Before removing petrolatum-based products from my routine, I’d heard Aquaphor could work as an eye cream. Having run out of my usual cream, I decided to test this claim. Based on my experience, I can report it doesn’t live up to the hype. A few weeks after beginning this experiment, I felt an itchy and irritating bump that had appeared suddenly, just below the outer corner of my right eye. A bit of google investigation revealed that it was a milium2 Milia is a common skin condition that causes small white bumps (cysts) under the surface of the skin, usually on the face. They form when skin flakes or small amounts of keratin become trapped.
Aquaphor3, an occlusive4 product due to its petrolatum content, was likely the cause of the milium. (It was also the only thing I had changed in my routine, so that was already my guess.) My milium persisted for weeks, causing itchiness and irritation. Research taught me that milia require patience to resolve and that self-removal attempts risk scarring or infection. Looking into solutions, I found recommendations for gentle cleansing and regular retinoid exfoliation. I chose a mild, paraben-free cleanser effective at removing makeup, and started applying a retinol treatment nightly. For eye care, I used my favourite Multiuse Balm, rich in plant oils and regenerative botanical extracts, to help heal the affected area.
The retinol treatment proved effective, clearing the milium within a week—much to my relief. The retinol likely exfoliated the skin, naturally releasing the trapped keratin. However, the 1% concentration caused persistent dry patches on my nose and left eyelid, prompting me to discontinue use. I continued applying the Multiuse Balm to hydrate these areas, and soon my skin returned to normal.
But that’s not the end of this skincare saga. Before my milium misadventure and abandoning TikTok trends, I tried the viral 3-ingredient face oil.
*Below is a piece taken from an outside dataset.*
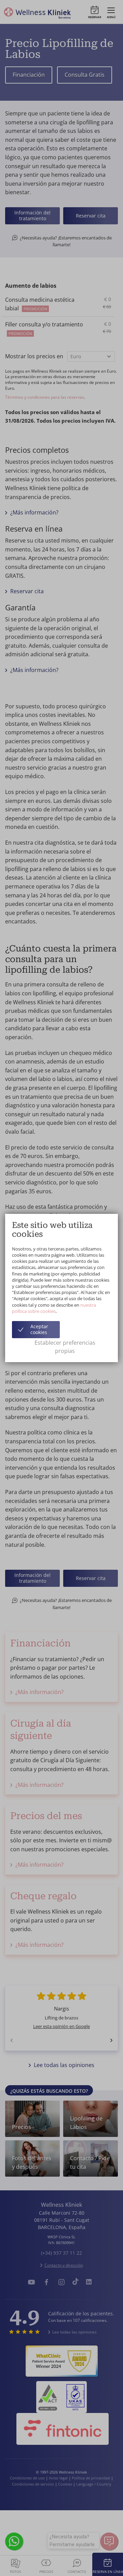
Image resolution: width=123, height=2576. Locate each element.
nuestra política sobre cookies (54, 1308)
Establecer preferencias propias (65, 1347)
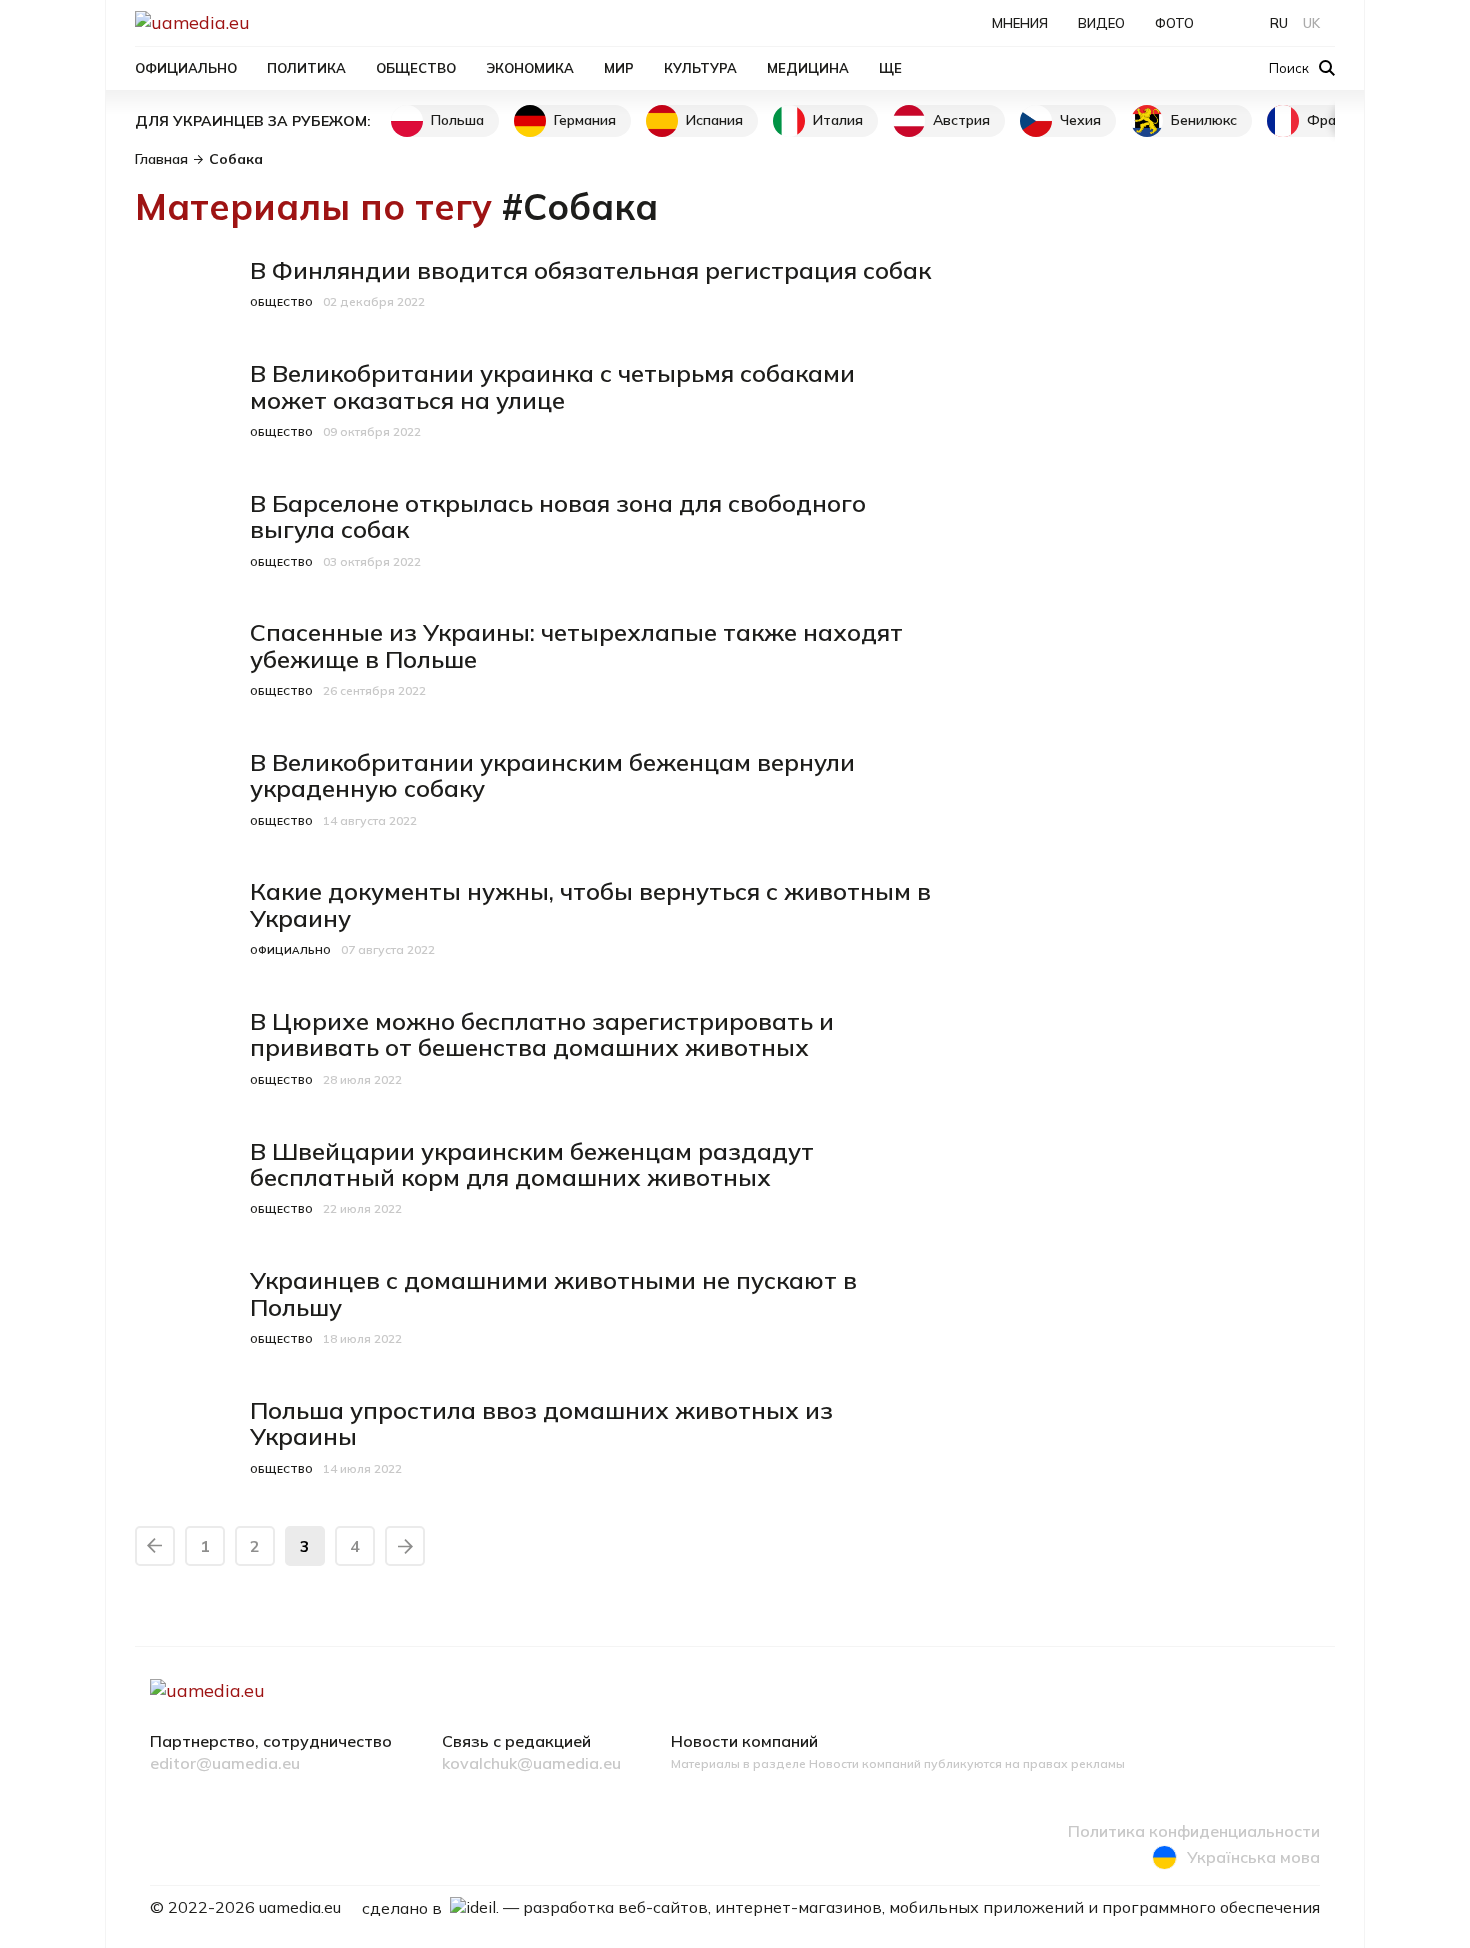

This mixture, supposedly able to shave years off one’s appearance, combines 10ml castor oil, 10ml black seed oil, and 30ml rosehip oil. I knew castor and rosehip oils, but black seed oil was new to me.
The homemade blend didn’t suit my skin, causing angry red patches on my cheeks. I suspected the black seed oil was the culprit. Derived from Nigella sativa seeds, black seed oil contains compounds like thymoquinone that can trigger reactions. My research showed responses can range from mild irritation to severe symptoms. While I only experienced localised redness, I learned that in rare cases, it could cause more serious issues like breathing difficulties or even anaphylaxis5!
These experiences were eye-opening. I realised I’d been using my skin—my face, no less—as a testing ground for countless unvetted products, blindly following marketers’ promises and TikTok trends. Our skin, our largest organ, deserves far more consideration. A product’s beautiful packaging, high price, or viral status doesn’t guarantee its safety or efficacy. The book The Remarkable Life of the Skin ultimately changed how I view and care for my skin.
Our skin is a beautiful mystery, cloaked in feelings, opinions and questions. The more science reveals of this terra incognita, the more we see that our most overlooked organ is actually our most fascinating. … Skin is both a barrier against the terrors of the outside world and ⎻ with millions of nerve endings to help us feel our way through life ⎻ a bridge into our very being. Simultaneously wall and window, our skin surrounds us physically, but it is also an exquisitely psychological and social part of our being. … Our ageing skin directly confronts us with our own mortality.
In Trick Mirror, Jia Tolentino argues that ‘beauty work’ is rebranded as ‘self-care’ to appear progressive, when in reality it drains our energy and squanders our time. Rather than devoting countless hours to elaborate skincare routines, I’ve chosen to invest in my whole self ⎻ body and mind. As Susan Sontag noted in her 1972 essay “The Double Standard of Aging”, it’s our mental faculties that we carry into old age and continue to benefit from. Working on our minds will serve us well in later years, whereas focusing solely on one’s appearance is ultimately a futile endeavour; we can only hold off the inevitable for so long:
Large amounts of women’s energies are diverted into this passionate, corrupting effort to defeat nature: to maintain an ideal, static appearance against the progress of age. The collapse of the project is only a matter of time. Inevitably, a woman’s physical appearance develops beyond its youthful form. No matter how exotic the creams or how strict the diets, one cannot indefinitely keep the face unlined, the waist slim.6
In my experience, there’s little correlation between a skincare product’s cost and its effectiveness. Any clean cleanser or moisturiser ⎻ free from parabens, sulphates, phthalates, synthetic fragrances, and certain preservatives ⎻ can be effective if it works well with your skin and is used consistently. I’ve used both very high-end and chemist products with similar results. The key is maintaining a routine: cleansing, (occasionally toning), and moisturising every morning and night. While I adjust products seasonally and based on my skin’s moisture levels, I never skip these fundamental steps. Consistency, not cost, is the cornerstone of healthy skin. I am still using the Multiuse Balm as an eye cream because it’s been working well for me, and the moisturiser I use at the moment is simply rosehip oil. And very recently ⎻ for the past week ⎻ I’ve begun applying this product just before the oil. And that’s it. Oh, and of course, I wear sunscreen everyday.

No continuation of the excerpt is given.